What you should do:
Beginning at the line with "At what coordinates should I click to accomplish: Confirm", output each line to the end of the listing below exactly, please.

◇ ◇ ◇ ◇ ◇ ◇ ◇

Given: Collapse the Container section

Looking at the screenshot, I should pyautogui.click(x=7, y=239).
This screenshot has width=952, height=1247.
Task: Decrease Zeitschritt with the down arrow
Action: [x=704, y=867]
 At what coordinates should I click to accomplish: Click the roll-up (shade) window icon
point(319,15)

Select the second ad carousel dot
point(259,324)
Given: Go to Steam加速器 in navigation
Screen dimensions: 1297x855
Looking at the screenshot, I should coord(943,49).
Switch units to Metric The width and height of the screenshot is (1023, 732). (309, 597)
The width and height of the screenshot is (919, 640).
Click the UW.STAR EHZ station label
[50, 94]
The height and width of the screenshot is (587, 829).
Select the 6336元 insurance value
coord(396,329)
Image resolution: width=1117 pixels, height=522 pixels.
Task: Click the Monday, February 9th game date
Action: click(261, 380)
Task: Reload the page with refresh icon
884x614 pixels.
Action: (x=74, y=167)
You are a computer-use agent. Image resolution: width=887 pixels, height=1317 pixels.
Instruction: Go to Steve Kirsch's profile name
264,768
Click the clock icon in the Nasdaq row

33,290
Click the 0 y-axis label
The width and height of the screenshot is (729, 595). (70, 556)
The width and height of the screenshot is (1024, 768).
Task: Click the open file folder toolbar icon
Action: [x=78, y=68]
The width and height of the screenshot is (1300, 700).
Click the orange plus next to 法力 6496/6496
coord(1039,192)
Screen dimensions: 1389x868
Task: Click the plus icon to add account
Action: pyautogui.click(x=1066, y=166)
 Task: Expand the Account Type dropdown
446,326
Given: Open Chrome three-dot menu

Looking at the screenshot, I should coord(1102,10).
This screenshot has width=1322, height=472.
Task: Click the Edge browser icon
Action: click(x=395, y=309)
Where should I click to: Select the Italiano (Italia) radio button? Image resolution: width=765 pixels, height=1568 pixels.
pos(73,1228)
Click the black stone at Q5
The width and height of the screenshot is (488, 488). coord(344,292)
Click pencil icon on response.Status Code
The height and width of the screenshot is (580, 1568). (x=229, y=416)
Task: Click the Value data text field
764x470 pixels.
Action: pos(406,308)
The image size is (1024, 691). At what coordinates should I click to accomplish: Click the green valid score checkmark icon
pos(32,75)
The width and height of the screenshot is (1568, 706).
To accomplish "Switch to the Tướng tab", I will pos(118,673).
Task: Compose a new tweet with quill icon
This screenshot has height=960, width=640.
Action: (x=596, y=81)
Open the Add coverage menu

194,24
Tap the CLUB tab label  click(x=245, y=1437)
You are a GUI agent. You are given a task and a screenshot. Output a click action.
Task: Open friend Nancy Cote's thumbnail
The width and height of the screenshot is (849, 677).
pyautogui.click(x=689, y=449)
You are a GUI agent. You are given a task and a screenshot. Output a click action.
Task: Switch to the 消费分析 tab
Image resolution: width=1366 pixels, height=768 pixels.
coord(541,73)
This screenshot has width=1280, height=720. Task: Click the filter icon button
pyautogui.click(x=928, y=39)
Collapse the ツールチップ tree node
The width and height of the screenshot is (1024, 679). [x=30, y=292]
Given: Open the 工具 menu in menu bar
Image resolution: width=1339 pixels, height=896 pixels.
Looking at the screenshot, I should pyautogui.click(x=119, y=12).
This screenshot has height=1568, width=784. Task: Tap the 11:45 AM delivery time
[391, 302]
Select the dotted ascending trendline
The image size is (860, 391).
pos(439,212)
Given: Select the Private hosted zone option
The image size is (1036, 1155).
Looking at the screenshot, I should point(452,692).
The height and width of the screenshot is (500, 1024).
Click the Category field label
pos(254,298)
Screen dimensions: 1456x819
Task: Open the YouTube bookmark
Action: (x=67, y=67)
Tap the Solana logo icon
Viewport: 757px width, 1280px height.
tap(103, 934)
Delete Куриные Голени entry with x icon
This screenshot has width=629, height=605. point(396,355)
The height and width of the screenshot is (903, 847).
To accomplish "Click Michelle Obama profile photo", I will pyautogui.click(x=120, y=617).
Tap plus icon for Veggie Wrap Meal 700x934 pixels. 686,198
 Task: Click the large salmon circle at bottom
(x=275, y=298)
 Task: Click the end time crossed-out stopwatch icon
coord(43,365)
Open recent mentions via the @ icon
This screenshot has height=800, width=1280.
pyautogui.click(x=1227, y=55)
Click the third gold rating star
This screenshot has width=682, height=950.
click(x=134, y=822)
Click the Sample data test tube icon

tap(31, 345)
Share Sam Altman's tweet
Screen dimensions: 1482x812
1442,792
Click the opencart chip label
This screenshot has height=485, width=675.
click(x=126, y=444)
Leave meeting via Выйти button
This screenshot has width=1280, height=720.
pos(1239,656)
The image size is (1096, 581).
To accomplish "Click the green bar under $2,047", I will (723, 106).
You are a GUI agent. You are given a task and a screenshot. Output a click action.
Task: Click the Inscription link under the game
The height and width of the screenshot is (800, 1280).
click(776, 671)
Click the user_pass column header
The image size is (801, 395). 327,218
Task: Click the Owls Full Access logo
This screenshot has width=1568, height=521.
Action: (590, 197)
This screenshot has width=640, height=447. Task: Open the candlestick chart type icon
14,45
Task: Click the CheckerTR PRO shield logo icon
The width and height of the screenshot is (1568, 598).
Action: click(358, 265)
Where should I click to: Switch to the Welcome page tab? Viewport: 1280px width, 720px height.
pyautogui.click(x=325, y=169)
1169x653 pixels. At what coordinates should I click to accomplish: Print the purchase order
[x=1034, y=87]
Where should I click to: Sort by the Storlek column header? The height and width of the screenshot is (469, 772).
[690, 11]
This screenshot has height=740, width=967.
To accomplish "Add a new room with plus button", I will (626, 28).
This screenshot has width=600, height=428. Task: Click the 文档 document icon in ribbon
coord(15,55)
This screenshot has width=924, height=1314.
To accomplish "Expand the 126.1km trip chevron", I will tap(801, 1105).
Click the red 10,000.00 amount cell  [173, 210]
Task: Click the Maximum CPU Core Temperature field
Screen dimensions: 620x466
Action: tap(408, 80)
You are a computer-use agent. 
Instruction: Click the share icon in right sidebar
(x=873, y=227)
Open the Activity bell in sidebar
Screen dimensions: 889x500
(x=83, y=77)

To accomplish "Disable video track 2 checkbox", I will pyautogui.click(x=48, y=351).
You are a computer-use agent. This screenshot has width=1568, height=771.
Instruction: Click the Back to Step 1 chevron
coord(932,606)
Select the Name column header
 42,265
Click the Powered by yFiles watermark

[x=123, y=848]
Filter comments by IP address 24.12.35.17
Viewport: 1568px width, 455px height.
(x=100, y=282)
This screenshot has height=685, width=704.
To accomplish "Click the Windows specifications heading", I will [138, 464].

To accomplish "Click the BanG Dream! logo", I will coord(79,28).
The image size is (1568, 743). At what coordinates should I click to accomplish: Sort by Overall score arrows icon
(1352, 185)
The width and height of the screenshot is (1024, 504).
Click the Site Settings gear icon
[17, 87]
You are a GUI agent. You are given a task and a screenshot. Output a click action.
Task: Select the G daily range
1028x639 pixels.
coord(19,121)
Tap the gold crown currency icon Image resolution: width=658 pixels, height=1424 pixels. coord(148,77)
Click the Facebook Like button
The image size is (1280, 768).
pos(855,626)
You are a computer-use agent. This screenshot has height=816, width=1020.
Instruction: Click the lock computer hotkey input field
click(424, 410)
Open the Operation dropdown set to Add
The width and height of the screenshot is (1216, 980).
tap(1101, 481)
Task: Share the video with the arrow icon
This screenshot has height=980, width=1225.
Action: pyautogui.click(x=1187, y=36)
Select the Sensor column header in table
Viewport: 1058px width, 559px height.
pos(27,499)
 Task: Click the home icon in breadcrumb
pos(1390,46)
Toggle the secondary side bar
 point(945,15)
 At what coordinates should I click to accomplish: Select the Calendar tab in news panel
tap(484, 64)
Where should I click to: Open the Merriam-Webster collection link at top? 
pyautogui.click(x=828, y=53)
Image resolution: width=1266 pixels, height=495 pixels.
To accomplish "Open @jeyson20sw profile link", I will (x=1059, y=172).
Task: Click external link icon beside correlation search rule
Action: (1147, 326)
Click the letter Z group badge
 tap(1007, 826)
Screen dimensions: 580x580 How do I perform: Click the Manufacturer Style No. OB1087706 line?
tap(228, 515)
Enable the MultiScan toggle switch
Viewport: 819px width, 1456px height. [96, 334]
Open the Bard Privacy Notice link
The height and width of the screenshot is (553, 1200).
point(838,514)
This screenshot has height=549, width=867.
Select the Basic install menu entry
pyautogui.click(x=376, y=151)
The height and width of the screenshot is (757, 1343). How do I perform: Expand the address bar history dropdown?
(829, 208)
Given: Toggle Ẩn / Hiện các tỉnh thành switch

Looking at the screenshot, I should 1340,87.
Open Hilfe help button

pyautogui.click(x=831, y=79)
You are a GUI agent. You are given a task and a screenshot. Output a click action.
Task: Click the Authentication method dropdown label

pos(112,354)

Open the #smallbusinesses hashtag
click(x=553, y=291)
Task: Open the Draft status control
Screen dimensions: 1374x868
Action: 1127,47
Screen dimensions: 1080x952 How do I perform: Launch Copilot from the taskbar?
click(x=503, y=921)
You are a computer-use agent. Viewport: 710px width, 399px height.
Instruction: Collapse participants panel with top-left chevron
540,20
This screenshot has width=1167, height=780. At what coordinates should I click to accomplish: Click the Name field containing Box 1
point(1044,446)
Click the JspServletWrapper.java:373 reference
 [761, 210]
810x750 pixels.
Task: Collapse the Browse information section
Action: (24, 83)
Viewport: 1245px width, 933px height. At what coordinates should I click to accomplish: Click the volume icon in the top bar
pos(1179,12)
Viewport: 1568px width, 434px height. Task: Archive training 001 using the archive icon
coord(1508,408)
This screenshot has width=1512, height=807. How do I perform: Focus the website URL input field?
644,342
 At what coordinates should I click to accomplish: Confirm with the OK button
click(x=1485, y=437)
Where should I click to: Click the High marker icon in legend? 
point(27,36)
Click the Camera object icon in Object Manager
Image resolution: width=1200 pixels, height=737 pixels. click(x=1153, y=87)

◇ ◇ ◇ ◇ ◇ ◇ ◇

Task result:
 At what coordinates should I click to accomplish: Confirm with the OK button
click(x=1485, y=437)
Where should I click to: Click the High marker icon in legend? 
point(27,36)
Click the Camera object icon in Object Manager
Image resolution: width=1200 pixels, height=737 pixels. click(x=1153, y=87)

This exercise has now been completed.